# [Что сделать]
1. Ответьте по исходному тексту на три вопроса:
(a) К чему пришло сознание, когда отказалось от веры в платоновские идеи и обратилось только к субъектной сфере и чувственной реальности?
(b) На что, согласно тексту, всё больше становится похож язык?
(c) Какими метафизически мыслятся ивановские символические референты?
2. Дословно перепишите отрывок исходного текста от слов «Возврат к естественному» до слов «необъективируемого, символического референта.».

В лингвистическом смысле ивановский «кризис явления» означает, что преобладающие интенции рационалистического сознания, основанного на преимущественной эксплуатации объективирующих сил языка, произвели и закрепили в культуре и сознании систему неадекватных искусственных объективации и имманентной, и трансцендентной сфер, как бы накинув на них неправомерно сплетенную дискретную сеть. Не имеет при этом принципиального значения, как – впрямую или условно – понимается система этих дискретных объективации. Отказавшись от веры в предустановленный состав трансцендентных по природе платоновских идей (а, соответственно, и от веры в их прямое именование языком) и обратив взор исключительно на имманентную субъектную сферу и на «предметный» уровень чувственной реальности, сознание естественно пришло к абсолютной конвенционализации имен языка (и языка вообще), воспринимаемых в таких условиях как сугубо условные значки для установленного «состава» предметного и ментального миров, конвенционально же или неконвенционально при этом понимаемого. Язык все более становится похожим на искусственные, в частности, логические, поручни для «самодвижущейся» субъективности, все более отдаляющейся от полюса «реального». Почти исключительно словесное или семантическое понимание «предметности» и установка на синтаксический аналитизм – и одна из причин, и следствие кризиса явления.
Возврат к естественному «касанию» в языке трансцендентного и имманентного не значит в этих условиях простого возврата к мифу как к определенному содержанию в определенной словесной форме, напротив: символический способ референции в условиях кризиса явления возможен, по Иванову, как мы видели, через преодоление искусственной дискретности «предметов» посредством особого обращения с собственно языковой семантикой. Выше эта «языковая стратегия» ивановского символизма уже была описана как установка на скрещение в предикативном акте полярно противопоставленных в их статике антиномичных семантических зон – скрещение, обнаруживающее возможность взаимообратимости синтаксических позиций этих зон и их способность к осуществлению совместной одновременной референции единого, необъектного и необъективируемого, символического референта.
Уже не раз говорилось, что ивановская символическая референция – это референция не только к необъектному, но и к принципиально языком не объективируемому пласту реальности. Последнее обстоятельство необходимо, однако, уточнить – в связи с тем, что и при «обычной» референции могут мыслиться существующими наряду с объектными и необъектные по своей природной экзистенции, но тем не менее объективируемые языком референты (в простом случае – «процесс» или «действие», поддающиеся языковой объективации и именно с ее помощью референцируемые). Ивановские же символические референты метафизически мыслятся принципиально не поддающимися языковой объективации.

# [Состав набора данных]
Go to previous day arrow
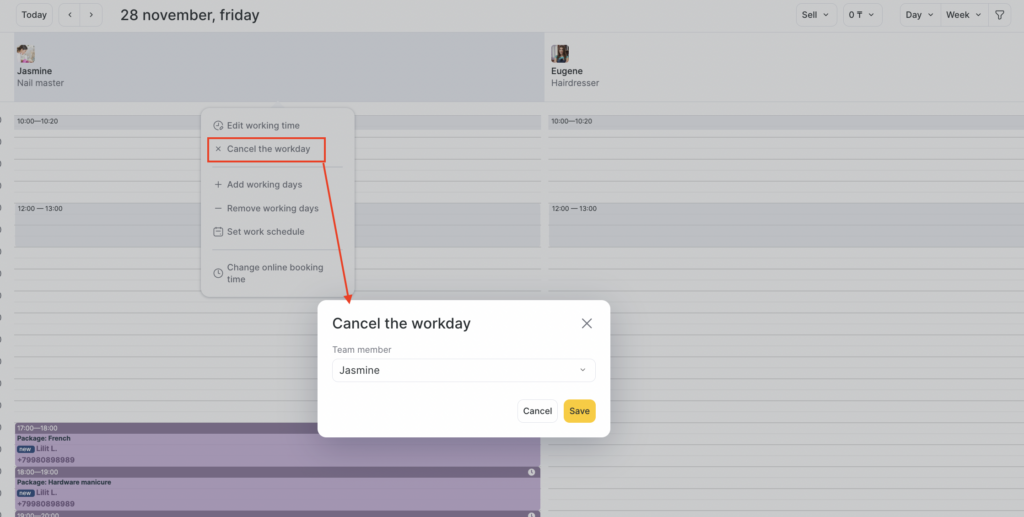 pos(69,15)
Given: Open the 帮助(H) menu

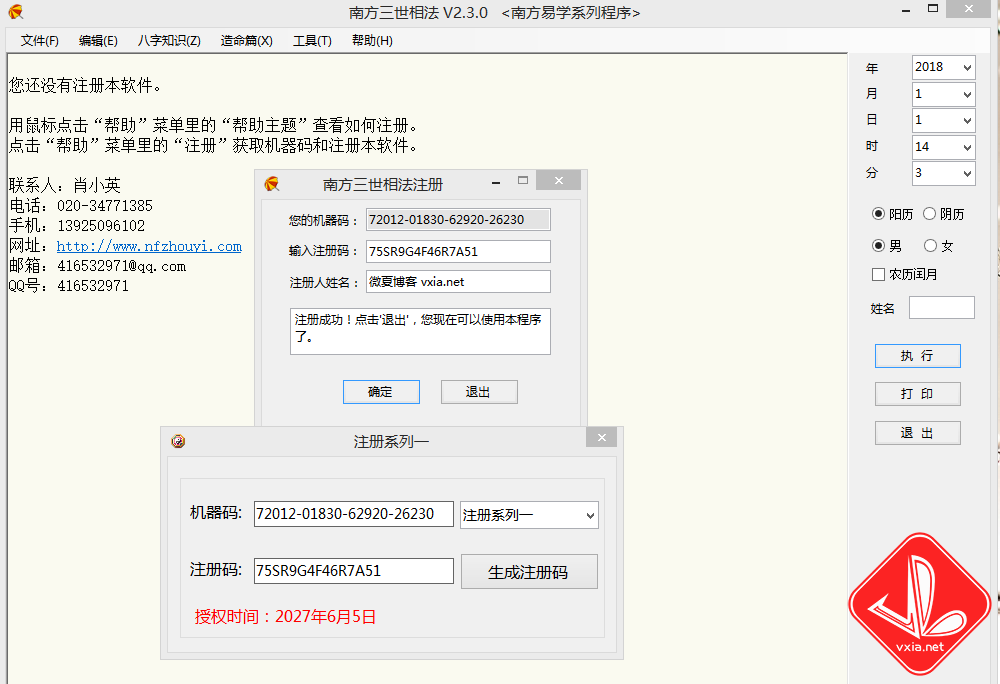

# [Список ответов]
1.
(a) К абсолютной конвенционализации имен языка (и языка вообще).
(b) На искусственные, в частности логические, поручни для «самодвижущейся» субъективности.
(c) Принципиально не поддающимися языковой объективации.

2.
Возврат к естественному «касанию» в языке трансцендентного и имманентного не значит в этих условиях простого возврата к мифу как к определенному содержанию в определенной словесной форме, напротив: символический способ референции в условиях кризиса явления возможен, по Иванову, как мы видели, через преодоление искусственной дискретности «предметов» посредством особого обращения с собственно языковой семантикой. Выше эта «языковая стратегия» ивановского символизма уже была описана как установка на скрещение в предикативном акте полярно противопоставленных в их статике антиномичных семантических зон – скрещение, обнаруживающее возможность взаимообратимости синтаксических позиций этих зон и их способность к осуществлению совместной одновременной референции единого, необъектного и необъективируемого, символического референта.